Lent and the Hidden Cost of Capital Punishment

It should mean something to Christians, then, that an execution is at the center of the faith and this season of Lent.
This post was published on the now-closed HuffPost Contributor platform. Contributors control their own work and posted freely to our site. If you need to flag this entry as abusive, send us an email.

Christianity is an odd religion in that the central human figure, Christ, is executed by the state. We don't see that in other faiths: Siddhartha Gautama Buddha died of food poisoning at age 80, and the Prophet Muhammad died of natural causes at 63.

It should mean something to Christians, then, that an execution is at the center of the faith and this season of Lent. One part of that meaning could have something to do with those who were a part of the process -- the prosecutor, the judges, the witnesses and executioners.
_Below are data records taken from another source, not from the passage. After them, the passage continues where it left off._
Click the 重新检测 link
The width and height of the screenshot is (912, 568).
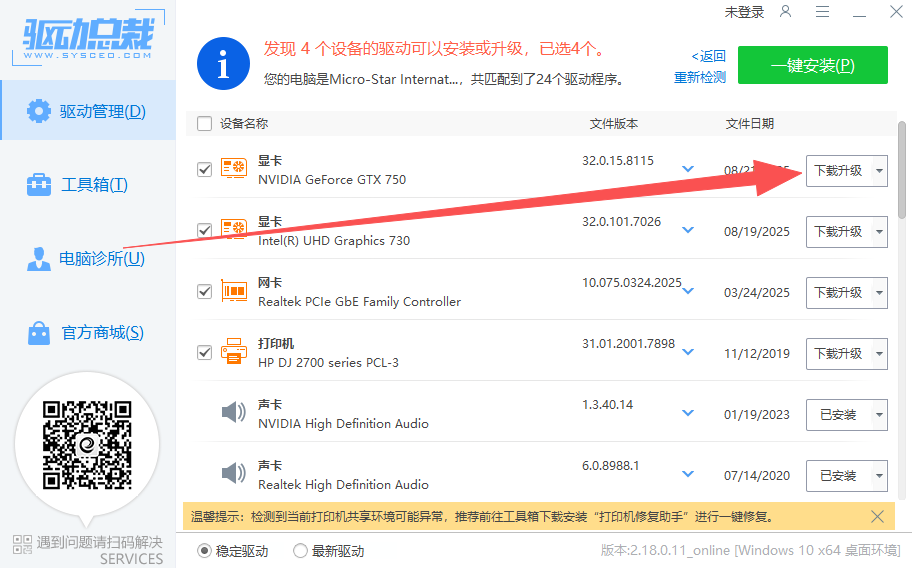click(699, 77)
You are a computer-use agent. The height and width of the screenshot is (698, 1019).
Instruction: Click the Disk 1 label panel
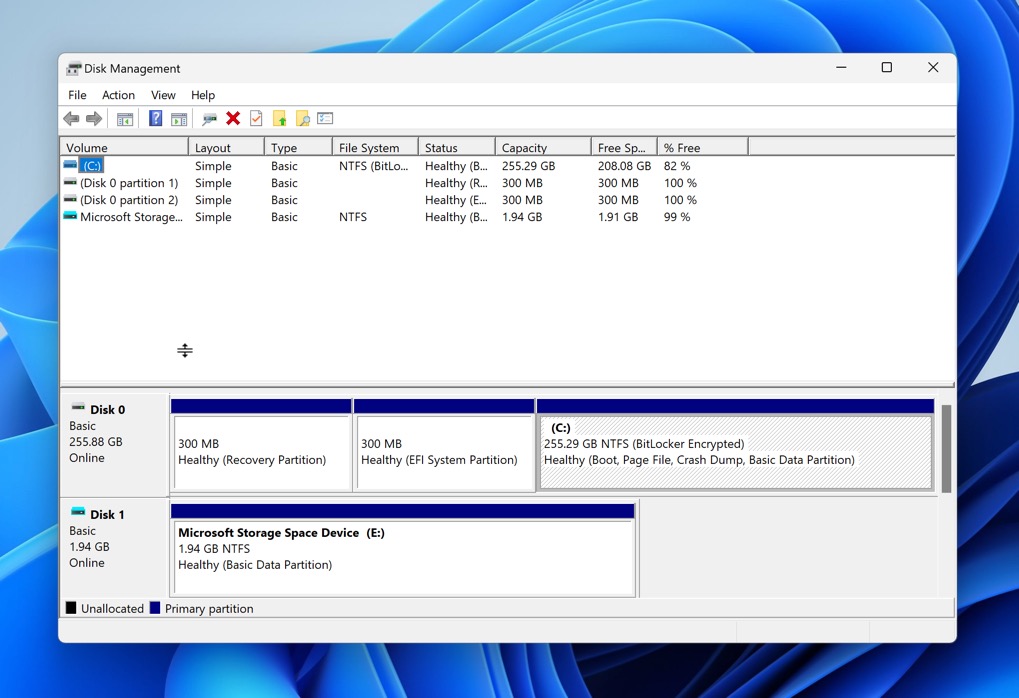(x=114, y=547)
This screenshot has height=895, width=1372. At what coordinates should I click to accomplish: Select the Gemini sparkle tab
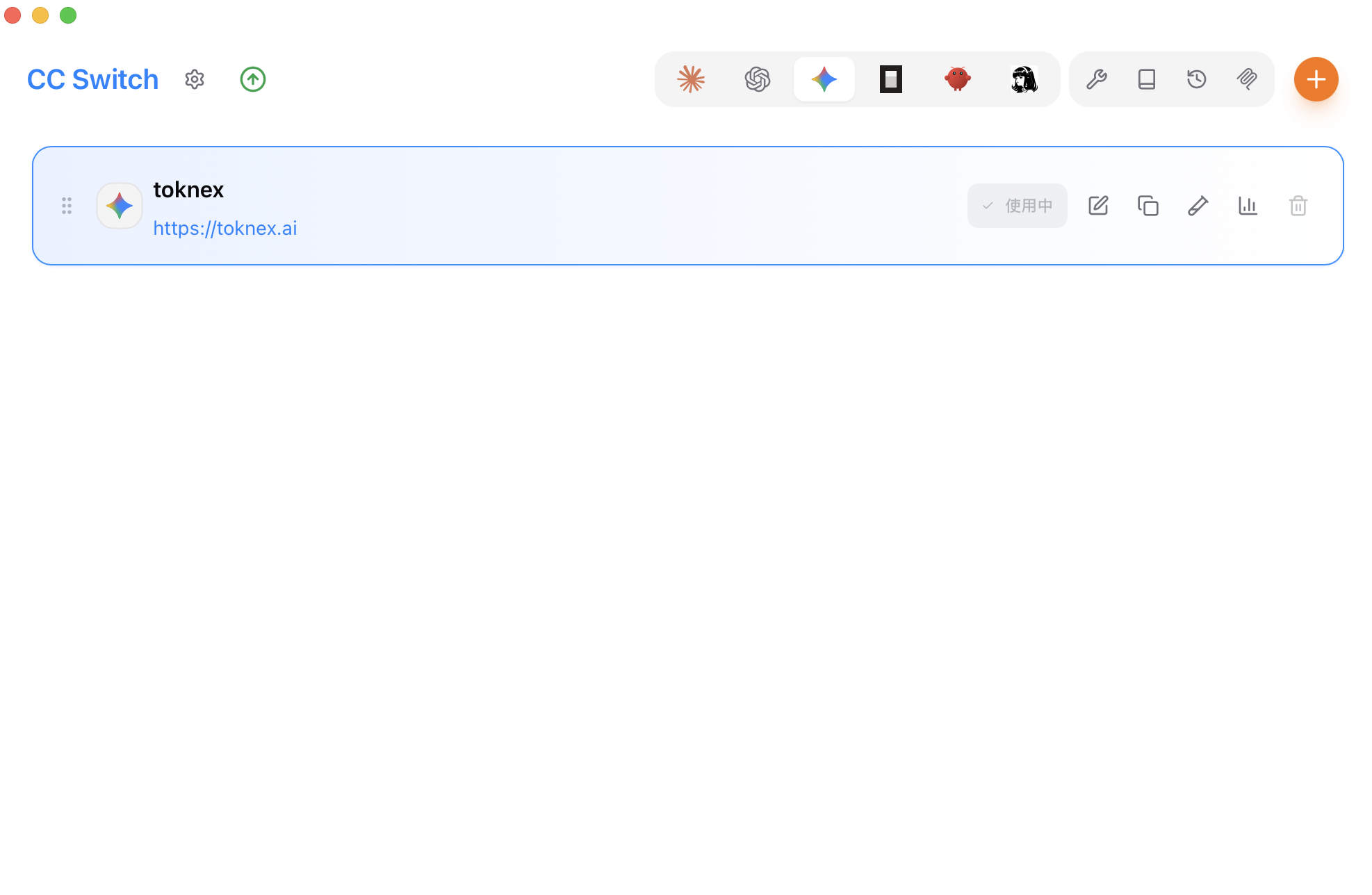click(824, 79)
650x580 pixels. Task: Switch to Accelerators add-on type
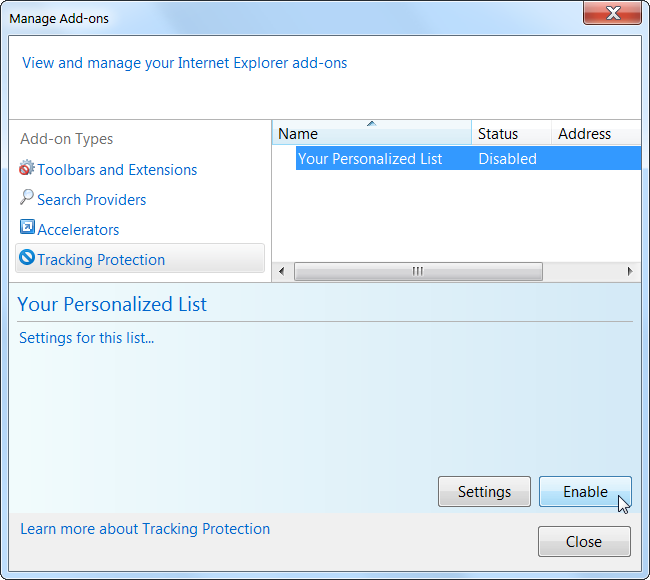click(x=78, y=230)
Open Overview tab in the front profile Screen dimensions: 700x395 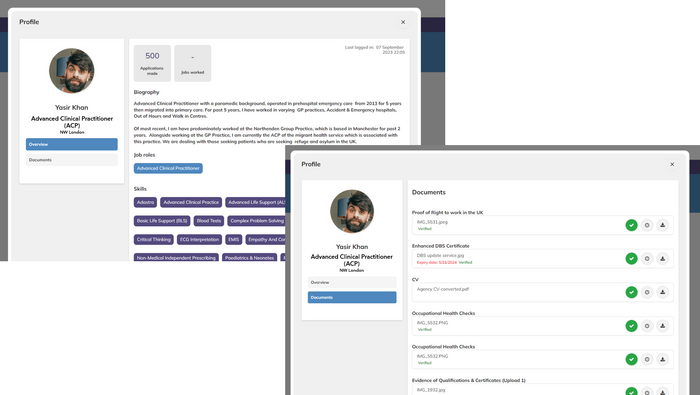tap(352, 283)
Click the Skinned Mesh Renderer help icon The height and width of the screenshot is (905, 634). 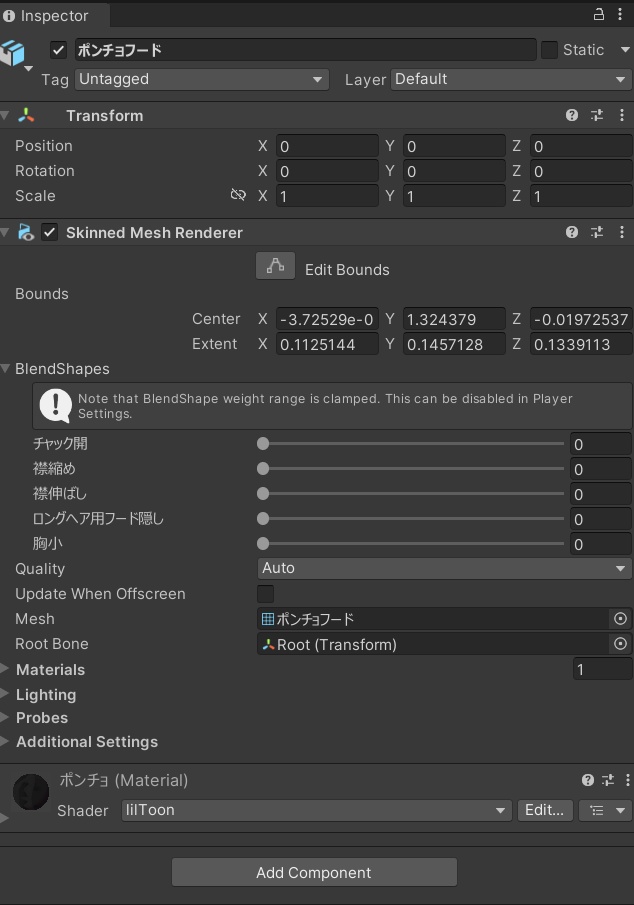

The process of execution led them all to some form of ruin: Judas, the government cooperator, was torn asunder; Peter, called to be a witness, denied Christ; Caiaphus, the prosecutor, was so tortured he tore at his clothes; Pilate, the person who decided clemency, was tortured by the decision; and even the Centurion guard at the execution itself cried out at the injustice he saw.

These broken people of the gospels foreshadow a terrible cost hidden within our current use of the death penalty.

In modern America, we leave the job of looking a man in the eye and saying, "we have chosen that you die," to jurors -- average citizens plucked from their lives and paid $40 a day to make this cruelest choice. How is that fair? I have spoken to some capital jurors, and it is often a haunting decision. Certainly, given the exonerations we have seen, there must always be that most terrible thought: "What if we were wrong?" One of the great crimes of the condemned in these cases is the fear that they wrought in innocents. How ironic, then, that the process of killing the condemned would create such fear in people equally innocent, whose only crime was to show up dutifully for jury service.

Death is different. Capital cases chew up many of those involved, including the victims' family members who are put through lengthy appeals, the jailers who must oversee the killing of someone they have come to know, the prosecutors who must argue for death, and the defense attorneys whose representation ends unforgettably with the stark and intentional death of their client at the hands of the state.

The characters in the story of Lent are people who are very real in their strengths and weaknesses. It must mean something that they are shown in the gospels as so tortured by being a part of the machinery of death. The question left to us by this aspect of the gospel story is nothing less than this: Setting all else aside, is the death penalty worth the cost to these innocents, the citizen-jurors and dutiful workers?